The silence between them dragged on, Julia standing behind him, both of them looking at each other through the bathroom mirror. She took a deep breath. This was going to be okay, because it had to be. That was all there was to it.
“You’re a good friend,” she sighed, feeling suddenly exhausted. “I’m surprised he asked you to come, but I understand needing to help. It’s good of you to be there for him.”
Blake frowned in the mirror and his eyes darted away.
“Wait.” Julia took a step back, wrapping the bathrobe tighter around her. “He did ask you, didn’t he?”
“What does it matter?” Blake said quickly, turning around to face her. “Obviously I need to go.”
“Blake, you know I’m the last person who’d ever say ditch your friends. But no, there’s nothing obvious about it.”
“What were you expecting? It’s not like I wasn’t going to go anywhere after you left.”
“But you’re not just leaving, Blake. You’re making your big dramatic exit so that you can be the one to leave before I do.”
“I didn’t plan to get this email from Jamie,” he started.
“The email that doesn’t ask you to come to Santiago.”
“What do you want me to do, Julia? Ditch Jamie? Come to Chicago? As if you’d ever ask.”
“You didn’t even give me the chance!” she cried.
He shook his head. “If you wanted it, you would have said something.”

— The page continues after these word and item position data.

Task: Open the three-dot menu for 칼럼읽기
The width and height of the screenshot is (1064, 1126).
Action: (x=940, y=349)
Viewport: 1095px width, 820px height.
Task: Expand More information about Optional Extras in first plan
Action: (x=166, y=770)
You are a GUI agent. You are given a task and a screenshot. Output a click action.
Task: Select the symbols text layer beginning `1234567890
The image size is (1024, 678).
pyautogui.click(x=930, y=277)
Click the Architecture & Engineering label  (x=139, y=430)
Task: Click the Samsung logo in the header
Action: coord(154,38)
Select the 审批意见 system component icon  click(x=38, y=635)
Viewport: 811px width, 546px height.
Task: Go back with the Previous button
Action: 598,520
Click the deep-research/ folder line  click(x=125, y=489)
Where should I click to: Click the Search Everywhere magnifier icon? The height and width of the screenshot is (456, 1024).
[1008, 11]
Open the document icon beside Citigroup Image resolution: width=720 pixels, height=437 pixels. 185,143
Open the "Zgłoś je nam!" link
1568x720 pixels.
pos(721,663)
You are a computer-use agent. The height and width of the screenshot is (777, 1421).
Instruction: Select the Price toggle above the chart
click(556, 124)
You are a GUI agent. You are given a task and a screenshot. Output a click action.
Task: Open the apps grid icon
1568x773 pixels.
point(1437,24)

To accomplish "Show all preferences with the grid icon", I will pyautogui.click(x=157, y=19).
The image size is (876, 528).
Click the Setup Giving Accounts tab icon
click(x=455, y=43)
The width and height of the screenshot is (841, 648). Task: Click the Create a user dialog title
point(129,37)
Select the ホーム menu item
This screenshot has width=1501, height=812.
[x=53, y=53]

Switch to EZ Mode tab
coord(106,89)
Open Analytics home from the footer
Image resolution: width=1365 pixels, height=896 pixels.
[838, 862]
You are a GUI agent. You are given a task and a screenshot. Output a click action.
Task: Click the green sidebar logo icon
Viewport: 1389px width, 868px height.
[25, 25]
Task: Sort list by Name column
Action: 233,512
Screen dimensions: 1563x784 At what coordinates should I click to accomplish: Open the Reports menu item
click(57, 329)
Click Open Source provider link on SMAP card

She couldn’t believe what she was hearing.
“Do you want to come?”
He looked her right in the eye. “Of course not,” he said coldly, without even the smallest trace of a frown.
He was telling the truth.
Julia staggered back and sank onto the edge of the bed. The punch had finally come, knocking her down. It felt like everything within her had stopped working—her legs, her brain, her heart.
“You stormed in here determined to be mad at me,” she said. The tears were streaming down her face, but she wasn’t crying. Her voice was remarkably calm. “Congratulations. Now you’ll never be left, since you get to leave first. I hope you have a nice life, Blake. I hope you have fun traveling.”
She said the last word with as much venom as she could muster, trying not to hiccup through her tears.
Blake grabbed the last of his clothes and zipped up his bag, heaving it onto his back. “You’d never ask—not for real. You didn’t ask me to Rio. You didn’t bring up anything about Chicago earlier. Of course you wouldn’t ask without me first paving the way.”
“How dare you—” Now she really was crying, but her hands were balled into fists and she was too angry to wipe her cheeks. “How dare you pretend your leaving is my fault.”
“I’m just speaking the truth. You’ve got this vault, and sometimes I think I’ve gotten through but then your guard is right back up again, telling me you’re a good friend like you’re not upset. Pretending that everything’s fine.”
Careful. She’d tried to be so careful. Until, before she knew what was happening, it was too late.
“Leave,” she whispered, everything watery through her eyes. When he didn’t move, she said it again, stronger this time. “Leave.” She didn’t have to take this from him.